Find $\lim_{x\to 0^+}\sin(x)\ln(x)$ Find $\lim_{x\to 0^+}\sin(x)\ln(x)$
By using l'Hôpital rule: because we will get $0\times\infty$ when we substitute, I rewrote it as:
$$\lim_{x\to0^+}\dfrac{\sin(x)}{\dfrac1{\ln(x)}}$$
to get the form $\dfrac 00$
Then I differentiated the numerator and denominator and I got:
$$\dfrac{\cos x}{\dfrac{-1}{x(\ln x)^2}}$$ 
when substitute in this form I get: $\dfrac{1}{0\times\infty^2}$ 
Can we have the result $0\times\infty^2=0$? Then the limit will be  $\dfrac10=\infty$?
 A: Hint: do you know how to compute
$$
\lim_{x\to0}\frac{\sin(x)}{x}
$$
and
$$
\lim_{x\to0}x\log(x)=\lim_{x\to0}\frac{\log(x)}{1/x}
$$
If so, then you can use
$$
\lim_{x\to0}f(x)g(x)=\lim_{x\to0}f(x)\lim_{x\to0}g(x)
$$
provided the limits on the right hand side exist.

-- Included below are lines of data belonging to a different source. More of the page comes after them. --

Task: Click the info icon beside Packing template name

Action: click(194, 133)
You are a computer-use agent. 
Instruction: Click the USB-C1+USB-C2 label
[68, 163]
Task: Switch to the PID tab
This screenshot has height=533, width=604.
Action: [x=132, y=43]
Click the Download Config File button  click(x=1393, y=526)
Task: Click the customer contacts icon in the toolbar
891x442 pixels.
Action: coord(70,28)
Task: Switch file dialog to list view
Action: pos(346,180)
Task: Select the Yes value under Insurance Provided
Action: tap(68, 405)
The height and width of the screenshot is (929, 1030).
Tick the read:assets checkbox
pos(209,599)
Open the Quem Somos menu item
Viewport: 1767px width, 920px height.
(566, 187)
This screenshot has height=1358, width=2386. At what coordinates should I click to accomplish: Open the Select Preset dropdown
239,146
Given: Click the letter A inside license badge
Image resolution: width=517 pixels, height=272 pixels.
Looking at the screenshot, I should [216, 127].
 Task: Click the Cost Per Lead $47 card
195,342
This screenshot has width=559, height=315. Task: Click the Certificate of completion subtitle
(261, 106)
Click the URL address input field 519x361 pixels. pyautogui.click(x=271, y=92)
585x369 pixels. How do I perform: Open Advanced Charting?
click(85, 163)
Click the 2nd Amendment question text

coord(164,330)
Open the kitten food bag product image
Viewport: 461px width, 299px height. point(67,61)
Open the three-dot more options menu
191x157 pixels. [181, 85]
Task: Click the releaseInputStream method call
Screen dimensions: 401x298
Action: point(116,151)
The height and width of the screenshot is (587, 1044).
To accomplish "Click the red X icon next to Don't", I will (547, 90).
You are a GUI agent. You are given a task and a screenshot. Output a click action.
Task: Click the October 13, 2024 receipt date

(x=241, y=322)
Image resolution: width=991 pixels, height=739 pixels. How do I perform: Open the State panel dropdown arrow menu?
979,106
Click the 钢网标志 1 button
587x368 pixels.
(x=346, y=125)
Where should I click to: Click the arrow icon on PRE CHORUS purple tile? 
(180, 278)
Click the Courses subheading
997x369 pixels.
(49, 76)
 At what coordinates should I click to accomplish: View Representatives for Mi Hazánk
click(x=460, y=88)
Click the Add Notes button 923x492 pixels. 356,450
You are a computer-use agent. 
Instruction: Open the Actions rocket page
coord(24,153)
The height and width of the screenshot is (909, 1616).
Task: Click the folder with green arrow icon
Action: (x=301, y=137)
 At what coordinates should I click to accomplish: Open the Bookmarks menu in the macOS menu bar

A: As a rule of thumb, you should keep the logarithm at the numerator:
$$
\lim_{x\to0^+}\frac{\log x}{1/\sin x}
$$
This is of the form $\infty/\infty$, so we can apply l'Hôpital's theorem:
$$
\lim_{x\to0^+}\frac{1/x}{-\cos x/\sin^2x}=
\lim_{x\to0^+}-\frac{\sin^2x}{x\cos x}
$$
that you should be able to manage.
A: Your computation can continue. 
After you have applied L'H rule once, it suffices to compute 
\begin{align*}
 \lim x \ln ^2 x &=\lim \frac{\ln ^2 x}{\frac{1}{x}} \\
&=\lim \frac{2 \ln x \cdot \frac{1}{x}}{-\frac{1}{x^2}} \\
&=\lim \frac{2\ln x}{ - \frac{1}{x}} \\
&=0
\end{align*}
A: We can use approximation arguments : when $x$ is small $\sin(x) \approx x$ and any polynomial grows faster than logarithm. Hence $\lim_{x \to 0^+} \sin(x) \ln(x) = \lim_{x \to 0^+} x = 0$